== EXTRACTED TEXT ==
Review Date: 2006-02-17

If you are interested in the history of the American Left or are a militant trying to understand someof the past mistakes of our history and want to know some of the problems that confronted the early American Communist Party and some of the key personalities, including James Cannon, who formed that party this book is for you.

At the beginning of the 21st century after the demise of the Soviet Union and the apparent `death of communism' it may seem fantastic and utopian to today's militants that early in the 20th century many anarchist, socialist, syndicalist and other working class militants of this country coalesced to form an American Communist Party. For the most part, these militants honestly did so in order to organize an American Socialist Revolution patterned on and influenced by the Russian October Revolution of 1917. James P. Cannon represents one of the important individuals and faction leaders in that effort and was in the thick of the battle as a central leader of the Party in this period. Whatever his political mistakes at the time, or later, one could certainly use such a militant leader today. His mistakes were the mistakes of a man looking for a revolutionary path.

For those not familiar with this period a helpful introduction by the editors gives an analysis of the important fights which occurred inside the party. That overview highlights some of the now more obscure personalities (a helpful biographical glossary is provided), where they stood on the issues and insights into the significance of the crucial early fights in the party. These include questions which are still relevant today; a legal vs. an underground party; the proper attitude toward parliamentary politics; support to third party bourgeois candidates; trade union policy; class war defense as well as how to rein in the intense internal struggle of the various factions for organizational control of the party. This makes it somewhat easier for those not well-versed in the intricacies of the political disputes which wracked the early American party to understand how these questions tended to pull it in on itself. In many ways, given the undisputed rise of American imperialism in the immediate aftermath of World War I, this is a story of the `dog days' of the party. Unfortunately, that rise combined with the international ramifications of the internal dispute in the Russian Communist Party and in the Communist International shipwrecked the party as a revolutionary party toward the end of this period.

== SUPPLIED RECORDS ==
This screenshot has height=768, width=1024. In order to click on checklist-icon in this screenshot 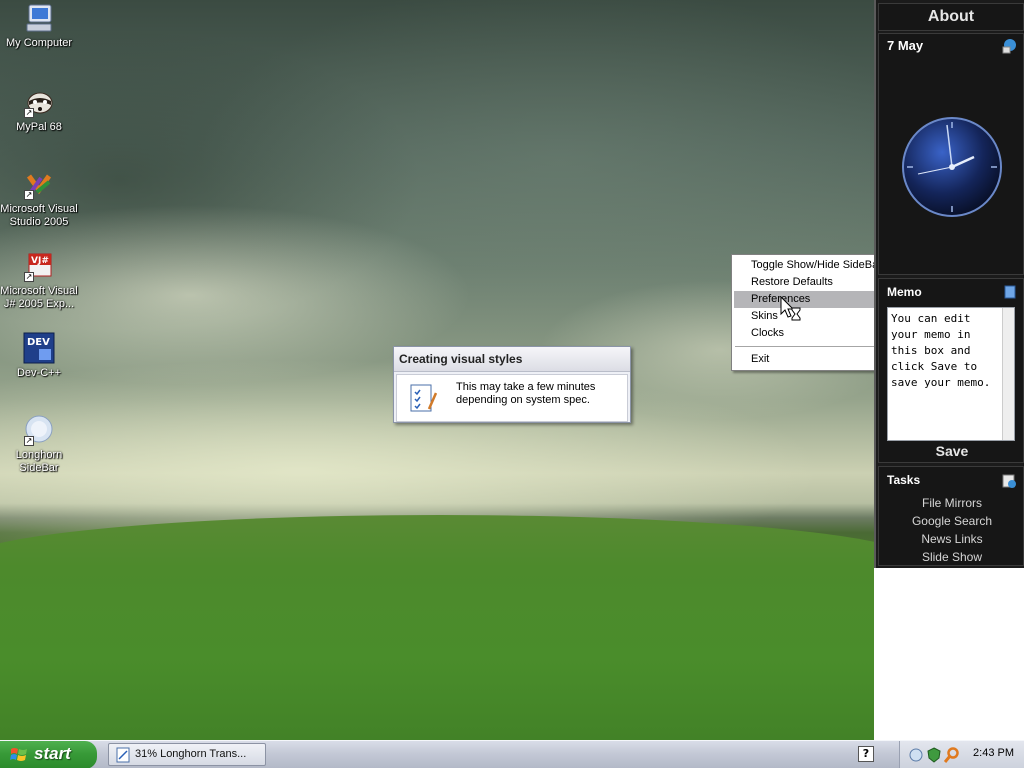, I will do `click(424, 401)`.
==
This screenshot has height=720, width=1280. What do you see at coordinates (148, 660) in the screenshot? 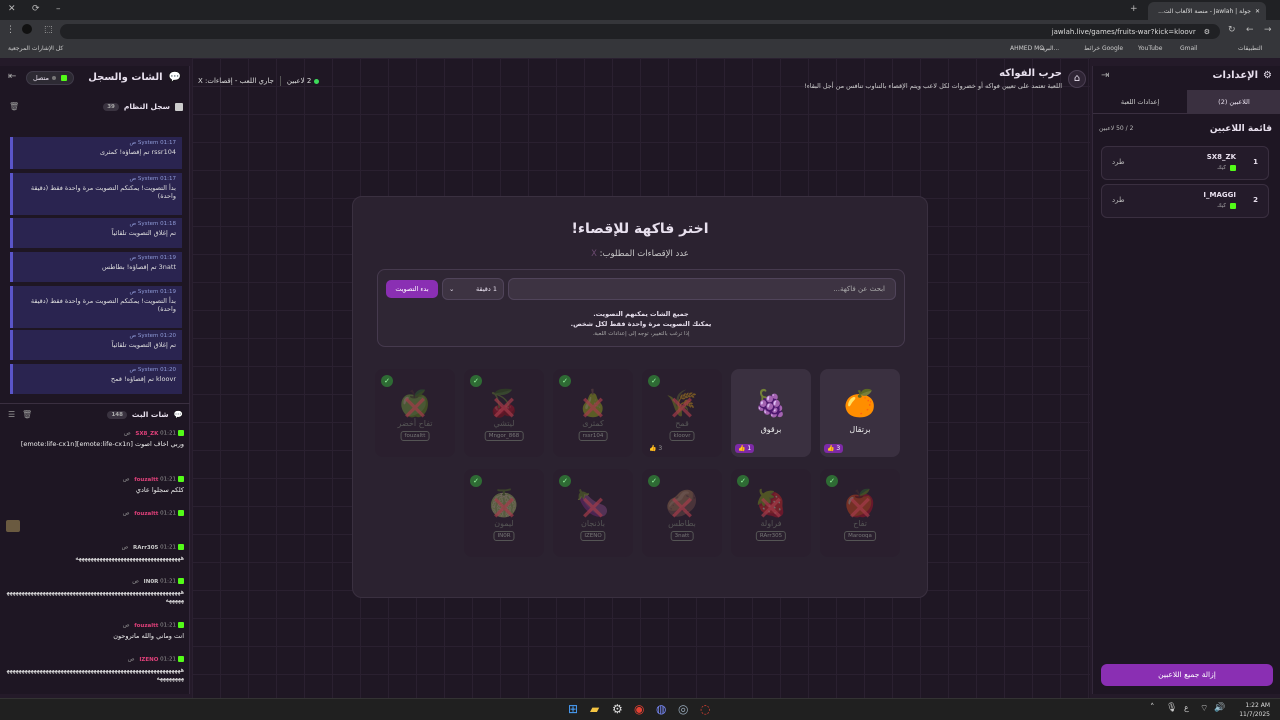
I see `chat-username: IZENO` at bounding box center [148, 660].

== TASK ITEM ==
In the book review above, which revolution does the reviewer say the militants who formed the American Communist Party used as a pattern for an American Socialist Revolution?

== RESULT BELOW ==
The Russian October Revolution of 1917.